▸ The data:
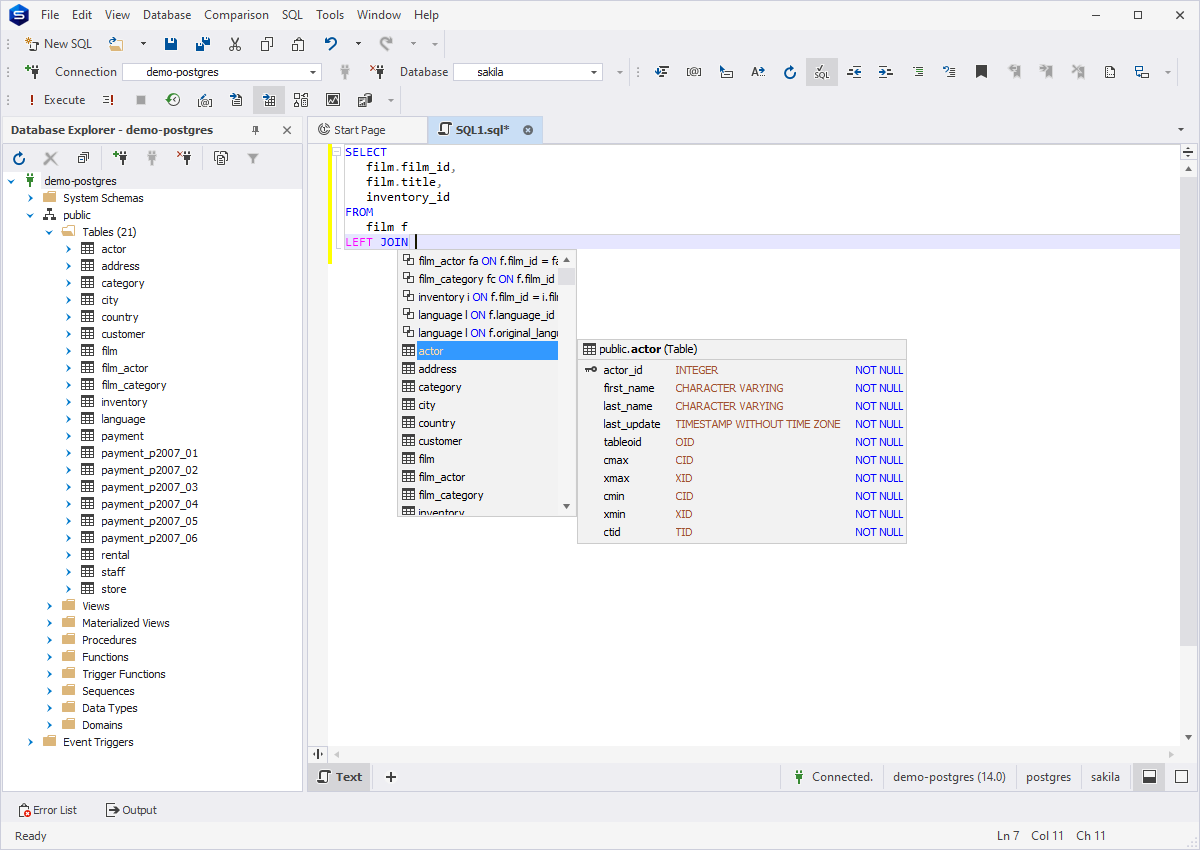Open the Connection dropdown showing demo-postgres
The image size is (1200, 850).
point(314,72)
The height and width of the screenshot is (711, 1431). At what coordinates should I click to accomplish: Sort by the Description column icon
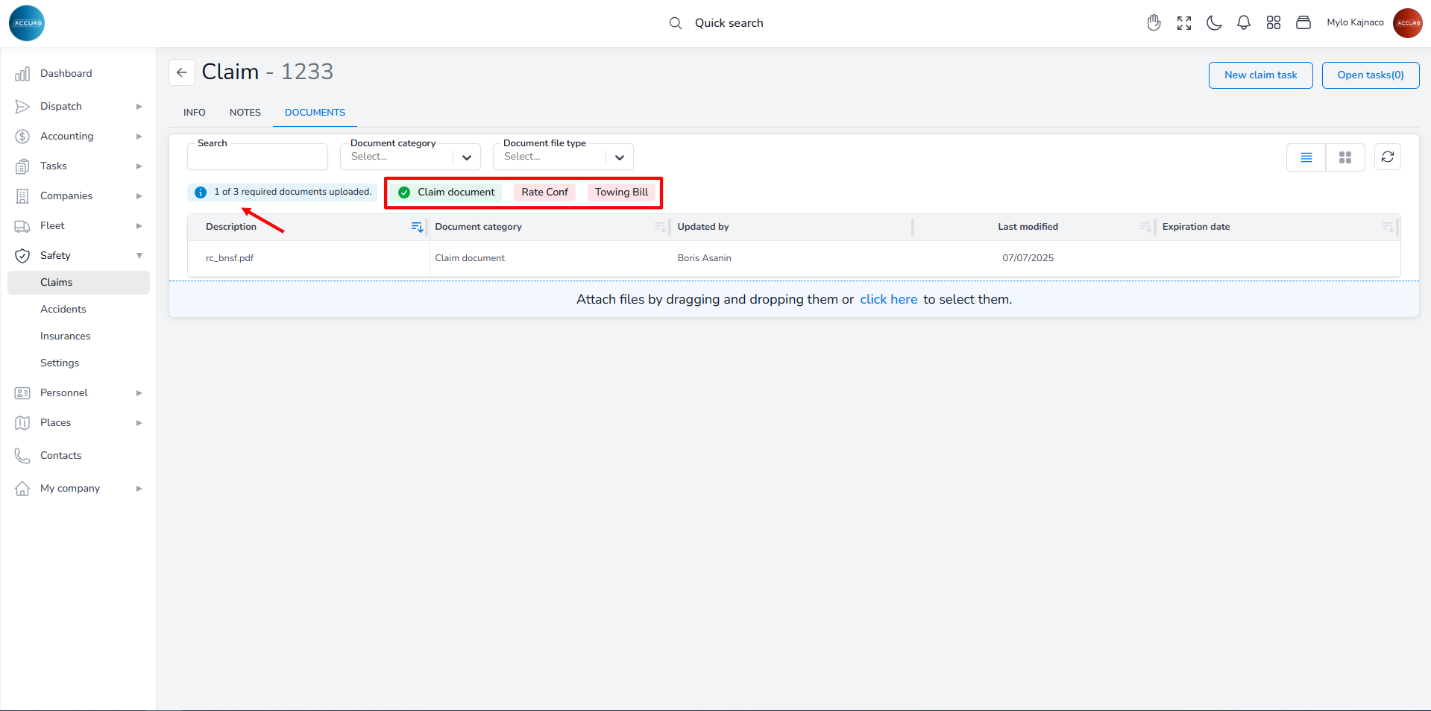pos(417,227)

▸ What you need to do: Set down exactly the lines of the entries above from the one holding "The height and" through the last one, including both, with the pictures left out.

▸ Your response:
The height and width of the screenshot is (711, 1431). At what coordinates should I click to accomplish: Sort by the Description column icon
pos(417,227)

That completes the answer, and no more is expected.